**WORK INSTRUCTIONS:**
Beginning with the line that contains "The height and width of the screenshot is (600, 800)." in the material below, print each line exactly until the line that contains "Select the Eyedropper" has been printed, then stop.

*** Opening of THE DATA ***

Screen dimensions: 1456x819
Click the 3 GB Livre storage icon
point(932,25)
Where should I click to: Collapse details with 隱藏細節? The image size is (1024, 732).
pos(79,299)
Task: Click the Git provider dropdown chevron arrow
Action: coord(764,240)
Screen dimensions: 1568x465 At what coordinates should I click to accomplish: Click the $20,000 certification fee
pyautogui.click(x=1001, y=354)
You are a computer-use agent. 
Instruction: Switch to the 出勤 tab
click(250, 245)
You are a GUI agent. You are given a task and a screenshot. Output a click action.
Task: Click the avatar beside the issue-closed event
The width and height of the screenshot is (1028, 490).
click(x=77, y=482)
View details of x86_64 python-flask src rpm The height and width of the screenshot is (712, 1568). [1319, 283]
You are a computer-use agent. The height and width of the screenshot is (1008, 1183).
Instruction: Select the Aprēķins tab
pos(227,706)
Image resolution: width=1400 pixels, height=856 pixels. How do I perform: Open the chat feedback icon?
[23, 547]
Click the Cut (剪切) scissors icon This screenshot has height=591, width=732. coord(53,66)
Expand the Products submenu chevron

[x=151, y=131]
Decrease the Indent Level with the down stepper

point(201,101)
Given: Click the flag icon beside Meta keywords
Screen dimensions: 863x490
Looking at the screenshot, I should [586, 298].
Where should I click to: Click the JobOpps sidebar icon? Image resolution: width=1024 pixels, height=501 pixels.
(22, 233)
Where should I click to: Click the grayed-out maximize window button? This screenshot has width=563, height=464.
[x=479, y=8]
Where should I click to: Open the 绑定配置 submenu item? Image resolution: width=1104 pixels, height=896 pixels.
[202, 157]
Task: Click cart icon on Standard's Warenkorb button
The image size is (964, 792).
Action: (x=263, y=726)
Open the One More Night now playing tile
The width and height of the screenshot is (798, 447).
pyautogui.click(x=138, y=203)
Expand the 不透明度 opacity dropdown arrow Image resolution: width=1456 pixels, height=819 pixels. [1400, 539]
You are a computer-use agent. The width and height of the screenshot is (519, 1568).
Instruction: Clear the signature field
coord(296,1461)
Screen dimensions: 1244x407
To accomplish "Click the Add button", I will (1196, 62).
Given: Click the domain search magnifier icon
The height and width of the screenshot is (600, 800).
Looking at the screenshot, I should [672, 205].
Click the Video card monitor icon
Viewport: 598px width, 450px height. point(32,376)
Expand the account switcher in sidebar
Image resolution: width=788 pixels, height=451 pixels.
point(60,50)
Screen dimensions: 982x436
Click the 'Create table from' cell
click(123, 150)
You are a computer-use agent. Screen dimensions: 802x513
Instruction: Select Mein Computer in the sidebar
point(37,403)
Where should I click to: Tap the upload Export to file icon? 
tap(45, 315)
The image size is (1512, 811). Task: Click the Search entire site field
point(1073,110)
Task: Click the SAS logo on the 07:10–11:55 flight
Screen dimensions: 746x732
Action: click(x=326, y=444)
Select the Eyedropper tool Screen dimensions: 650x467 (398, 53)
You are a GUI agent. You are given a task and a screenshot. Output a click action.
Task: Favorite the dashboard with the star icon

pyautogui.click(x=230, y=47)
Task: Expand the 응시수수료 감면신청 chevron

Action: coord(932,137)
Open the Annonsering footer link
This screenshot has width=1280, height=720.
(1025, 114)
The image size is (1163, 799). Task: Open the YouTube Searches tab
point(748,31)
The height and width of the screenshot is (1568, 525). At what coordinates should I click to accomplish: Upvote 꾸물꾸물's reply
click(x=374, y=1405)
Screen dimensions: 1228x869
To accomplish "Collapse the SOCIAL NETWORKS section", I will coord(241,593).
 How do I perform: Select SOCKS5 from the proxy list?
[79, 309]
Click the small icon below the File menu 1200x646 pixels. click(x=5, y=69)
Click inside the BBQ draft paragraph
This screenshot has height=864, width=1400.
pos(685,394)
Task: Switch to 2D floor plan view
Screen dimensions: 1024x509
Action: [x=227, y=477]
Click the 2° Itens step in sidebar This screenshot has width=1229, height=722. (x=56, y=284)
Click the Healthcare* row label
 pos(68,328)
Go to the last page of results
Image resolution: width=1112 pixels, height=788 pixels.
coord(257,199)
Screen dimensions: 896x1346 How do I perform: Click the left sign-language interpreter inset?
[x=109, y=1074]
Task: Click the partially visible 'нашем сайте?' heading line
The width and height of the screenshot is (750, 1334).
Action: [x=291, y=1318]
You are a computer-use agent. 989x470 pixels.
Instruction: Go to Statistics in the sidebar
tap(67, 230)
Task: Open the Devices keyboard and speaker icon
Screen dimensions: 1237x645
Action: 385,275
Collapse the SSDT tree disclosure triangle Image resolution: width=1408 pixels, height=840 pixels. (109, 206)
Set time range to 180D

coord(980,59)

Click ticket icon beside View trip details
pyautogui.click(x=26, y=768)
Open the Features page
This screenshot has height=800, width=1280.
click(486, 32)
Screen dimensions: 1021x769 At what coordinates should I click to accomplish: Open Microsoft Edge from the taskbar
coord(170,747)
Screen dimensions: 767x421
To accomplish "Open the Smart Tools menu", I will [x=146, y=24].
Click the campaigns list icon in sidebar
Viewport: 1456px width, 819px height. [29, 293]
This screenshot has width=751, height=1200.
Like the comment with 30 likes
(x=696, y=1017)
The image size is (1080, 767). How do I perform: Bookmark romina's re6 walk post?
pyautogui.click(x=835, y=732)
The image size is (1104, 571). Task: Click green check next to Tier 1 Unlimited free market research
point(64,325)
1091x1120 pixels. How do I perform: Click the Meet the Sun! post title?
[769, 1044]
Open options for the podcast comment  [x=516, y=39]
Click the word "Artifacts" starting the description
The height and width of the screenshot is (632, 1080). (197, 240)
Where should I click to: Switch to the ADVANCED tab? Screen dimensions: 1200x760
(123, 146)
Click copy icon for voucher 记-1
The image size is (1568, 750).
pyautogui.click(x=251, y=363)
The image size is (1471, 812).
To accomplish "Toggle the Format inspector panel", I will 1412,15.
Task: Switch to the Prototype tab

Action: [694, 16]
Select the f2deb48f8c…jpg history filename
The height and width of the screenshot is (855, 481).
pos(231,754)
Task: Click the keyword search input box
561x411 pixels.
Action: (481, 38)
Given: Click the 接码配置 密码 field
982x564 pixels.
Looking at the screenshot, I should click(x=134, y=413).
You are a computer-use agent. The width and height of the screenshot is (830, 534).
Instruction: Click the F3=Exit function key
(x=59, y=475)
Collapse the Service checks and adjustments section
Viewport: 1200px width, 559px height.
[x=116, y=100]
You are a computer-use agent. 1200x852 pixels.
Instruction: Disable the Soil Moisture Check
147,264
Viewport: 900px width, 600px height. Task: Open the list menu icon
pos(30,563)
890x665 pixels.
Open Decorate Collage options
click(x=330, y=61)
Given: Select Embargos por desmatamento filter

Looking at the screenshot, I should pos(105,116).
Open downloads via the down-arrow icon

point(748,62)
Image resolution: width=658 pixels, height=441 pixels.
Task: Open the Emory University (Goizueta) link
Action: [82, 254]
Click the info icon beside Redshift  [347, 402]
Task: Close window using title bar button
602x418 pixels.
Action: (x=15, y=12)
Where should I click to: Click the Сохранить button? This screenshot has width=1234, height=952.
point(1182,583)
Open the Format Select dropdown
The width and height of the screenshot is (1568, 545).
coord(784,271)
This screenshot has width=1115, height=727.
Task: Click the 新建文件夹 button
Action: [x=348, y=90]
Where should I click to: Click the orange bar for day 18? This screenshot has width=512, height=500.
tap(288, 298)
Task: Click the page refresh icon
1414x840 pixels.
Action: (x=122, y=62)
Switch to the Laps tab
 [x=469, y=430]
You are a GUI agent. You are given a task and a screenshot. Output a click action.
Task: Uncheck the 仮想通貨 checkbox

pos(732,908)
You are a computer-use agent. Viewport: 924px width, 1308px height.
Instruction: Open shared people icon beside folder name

*** Close of THE DATA ***

**EXPECTED OUTPUT:**
The height and width of the screenshot is (600, 800).
Looking at the screenshot, I should [672, 205].
Click the Video card monitor icon
Viewport: 598px width, 450px height. point(32,376)
Expand the account switcher in sidebar
Image resolution: width=788 pixels, height=451 pixels.
point(60,50)
Screen dimensions: 982x436
Click the 'Create table from' cell
click(123, 150)
You are a computer-use agent. Screen dimensions: 802x513
Instruction: Select Mein Computer in the sidebar
point(37,403)
Where should I click to: Tap the upload Export to file icon? 
tap(45, 315)
The image size is (1512, 811). Task: Click the Search entire site field
point(1073,110)
Task: Click the SAS logo on the 07:10–11:55 flight
Screen dimensions: 746x732
Action: click(x=326, y=444)
Select the Eyedropper tool Screen dimensions: 650x467 (398, 53)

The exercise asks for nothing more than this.